→ **Problem details**
Look through the material below and copy every line containing the word "Task".

→ **Data extracts**
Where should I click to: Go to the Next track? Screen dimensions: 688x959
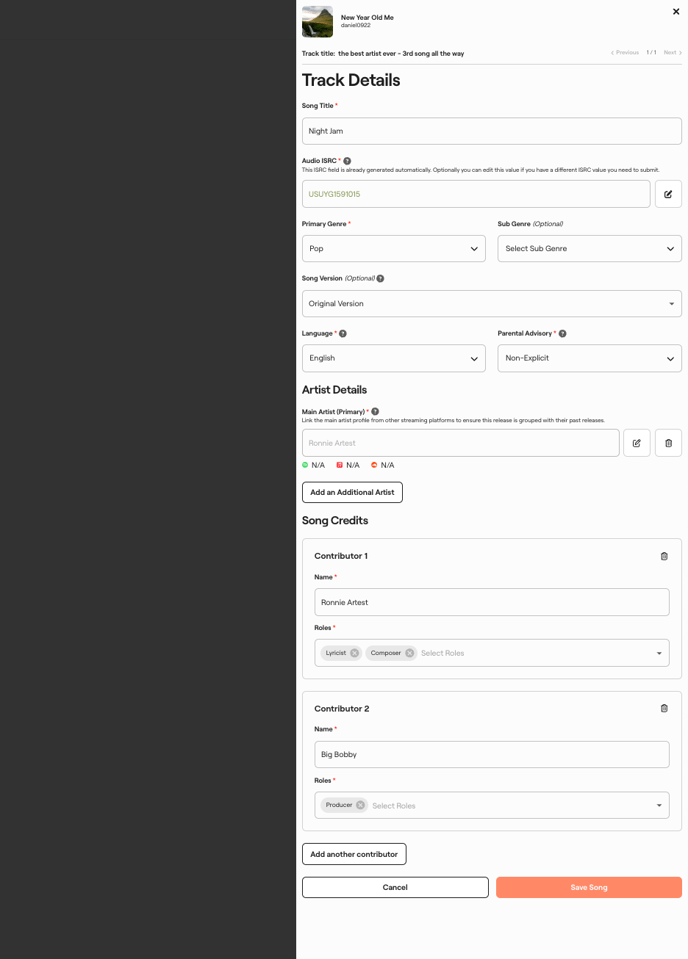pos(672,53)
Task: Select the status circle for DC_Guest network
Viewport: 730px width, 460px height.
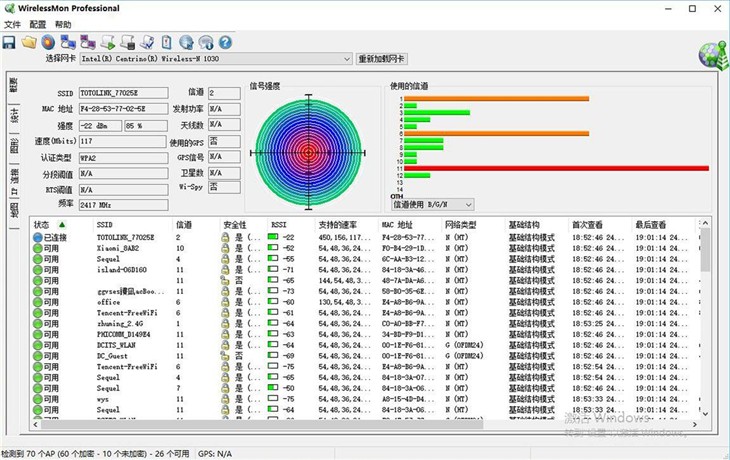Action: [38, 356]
---
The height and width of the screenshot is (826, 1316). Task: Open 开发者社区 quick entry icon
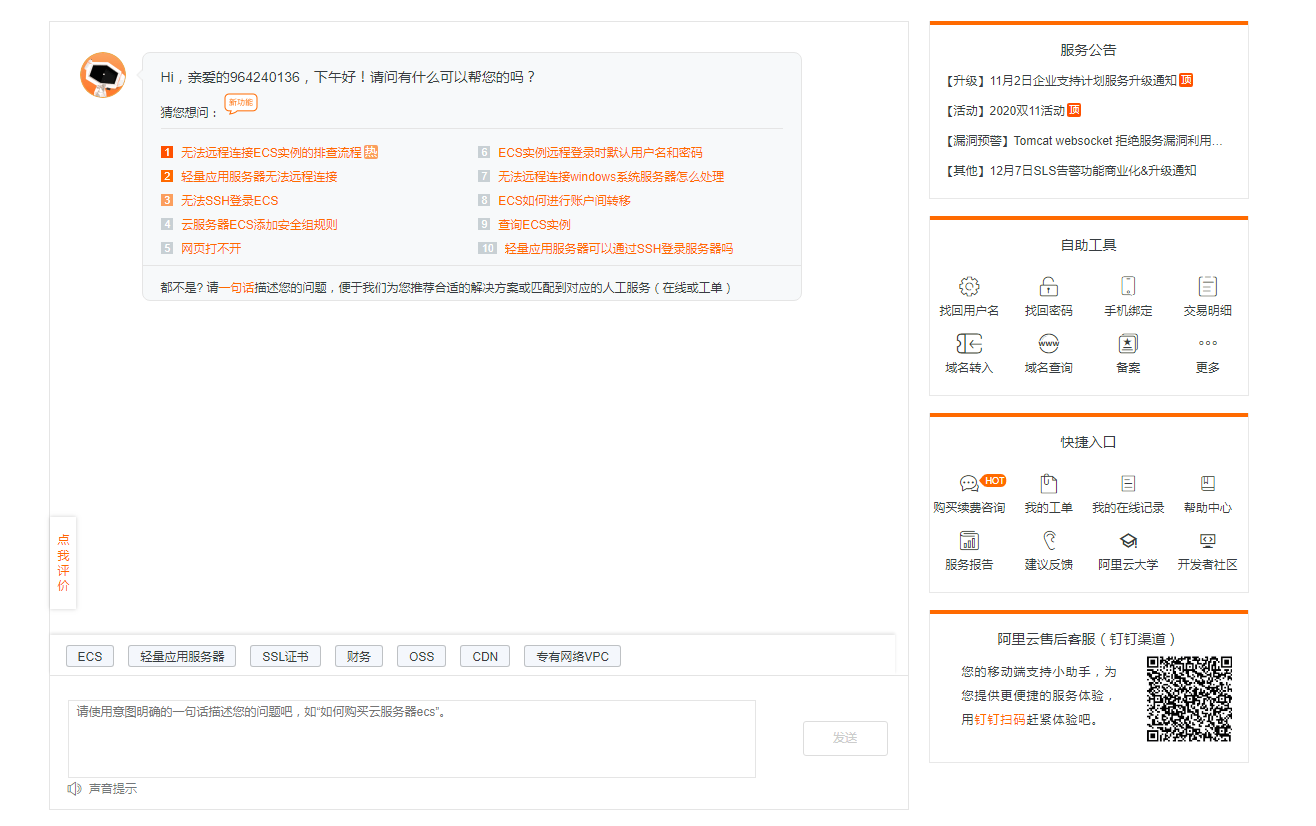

→ **Solved exercise**
Task: Select the status circle for DC_Guest network
The height and width of the screenshot is (826, 1316). Task: Open 开发者社区 quick entry icon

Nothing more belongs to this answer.